YOUR GOAL |
The answer must consist only of the lines from the line with "You are a computer-use agent." to the line with "Instruction: Open the", both included, exactly as they stand below.

DATA SUPPLIED |
━━━━━━━━━━
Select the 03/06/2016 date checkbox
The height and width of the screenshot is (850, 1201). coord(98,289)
━━━━━━━━━━
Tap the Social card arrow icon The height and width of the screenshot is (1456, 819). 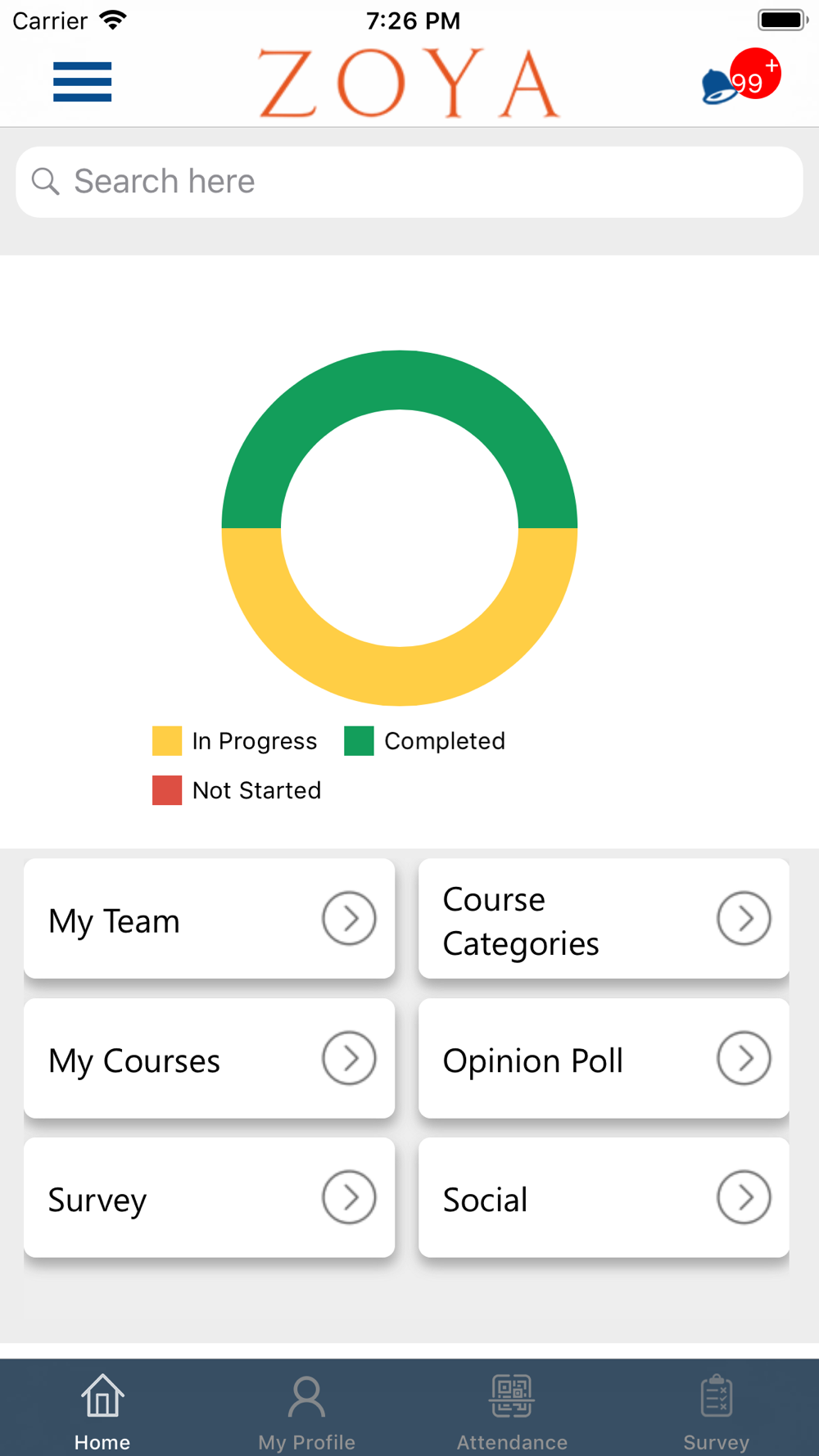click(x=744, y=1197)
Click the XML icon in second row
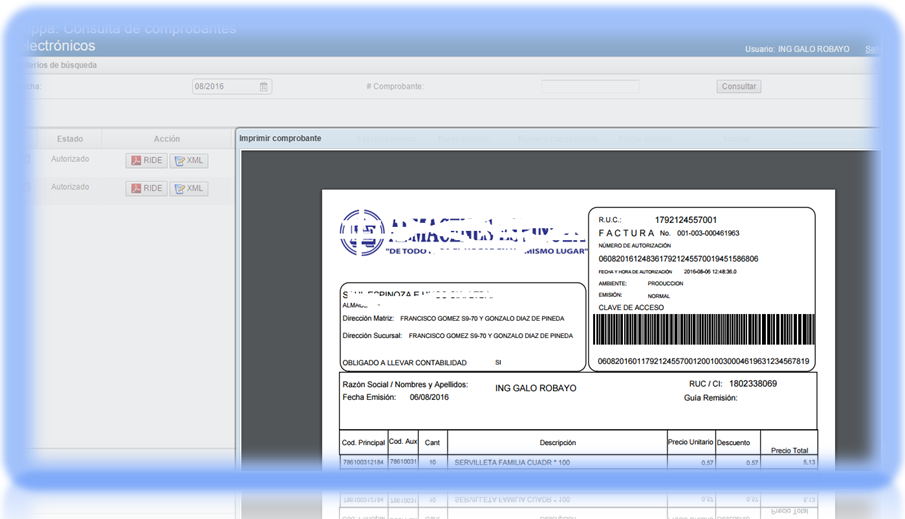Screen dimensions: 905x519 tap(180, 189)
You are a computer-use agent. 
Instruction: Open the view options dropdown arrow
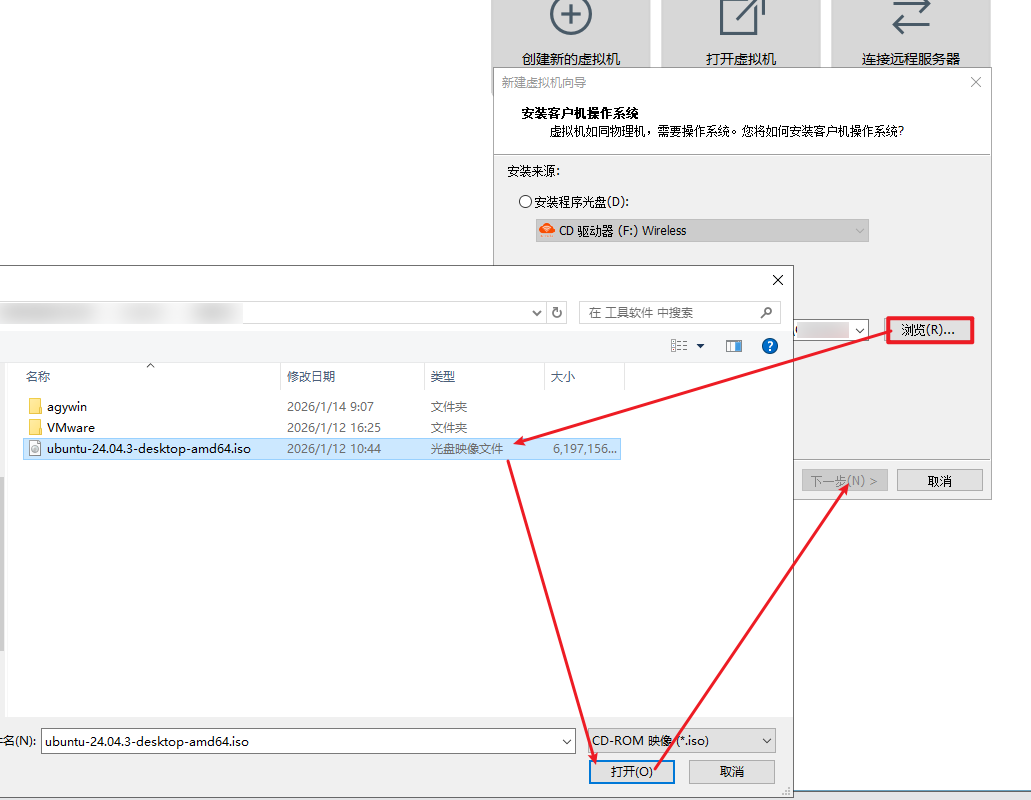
━━━━━━━━━━
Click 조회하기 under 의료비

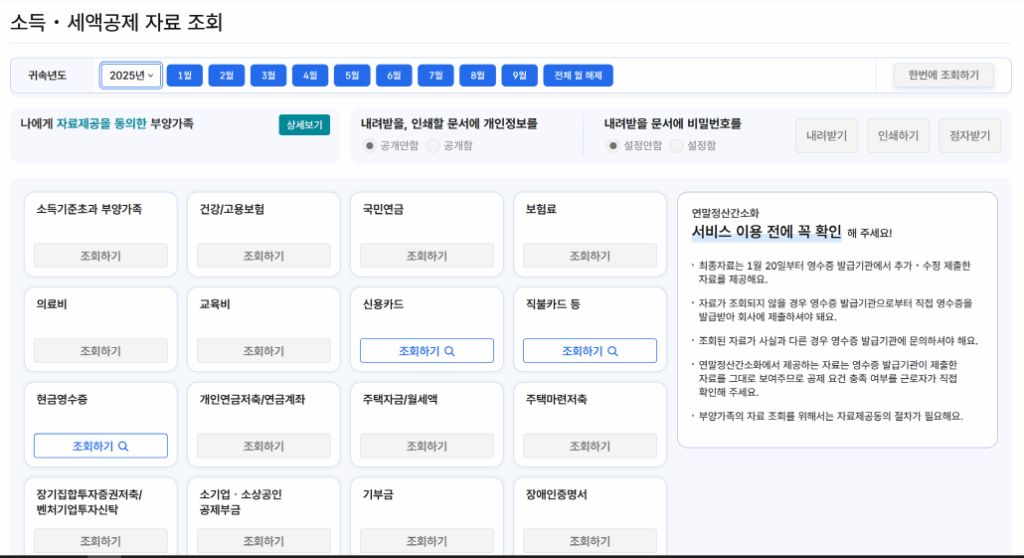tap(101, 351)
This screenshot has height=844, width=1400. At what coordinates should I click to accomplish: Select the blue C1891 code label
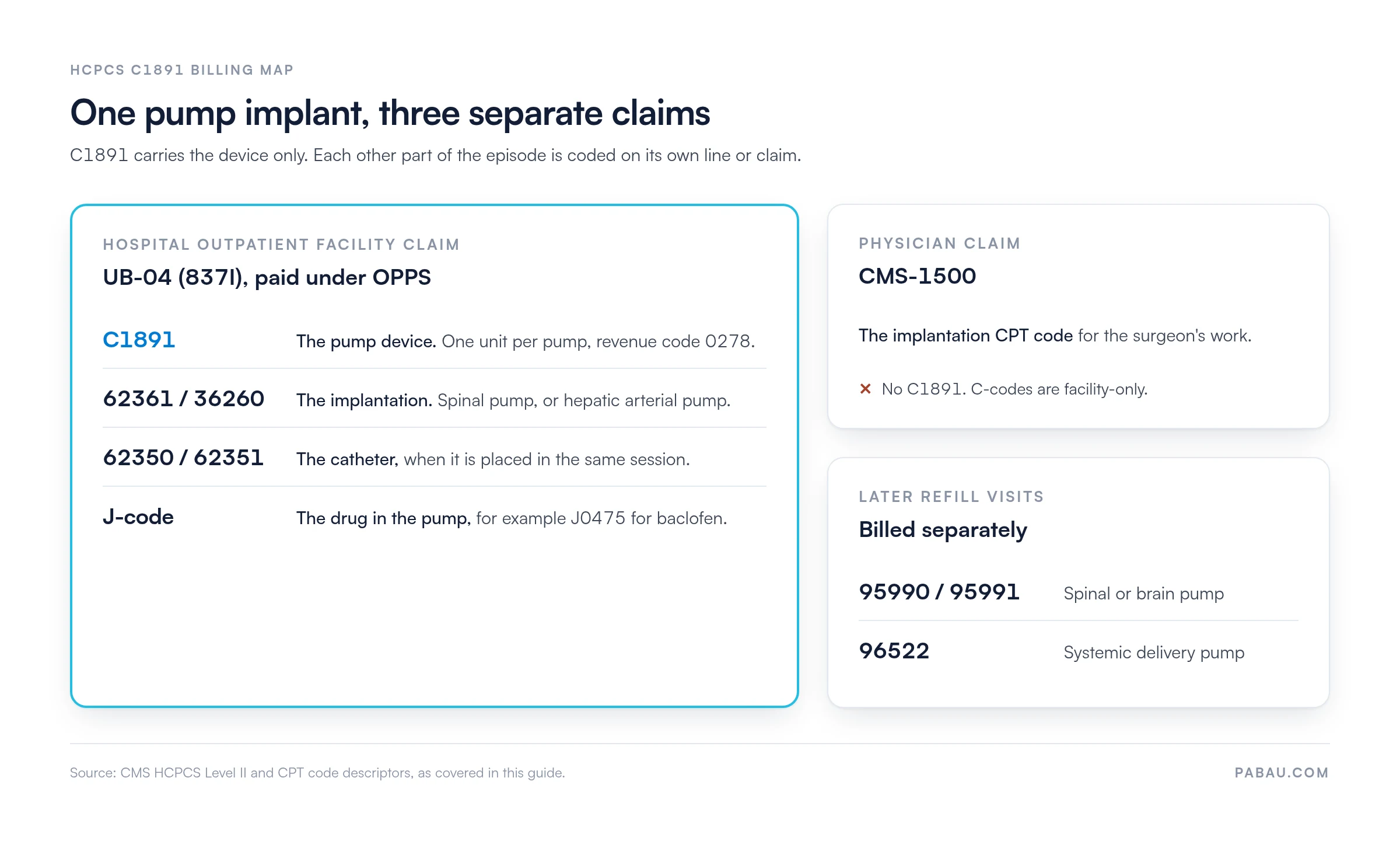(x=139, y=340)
━━━━━━━━━━
EXERCISE SOLUTION |
You are a computer-use agent. 
Instruction: Open the view options dropdown arrow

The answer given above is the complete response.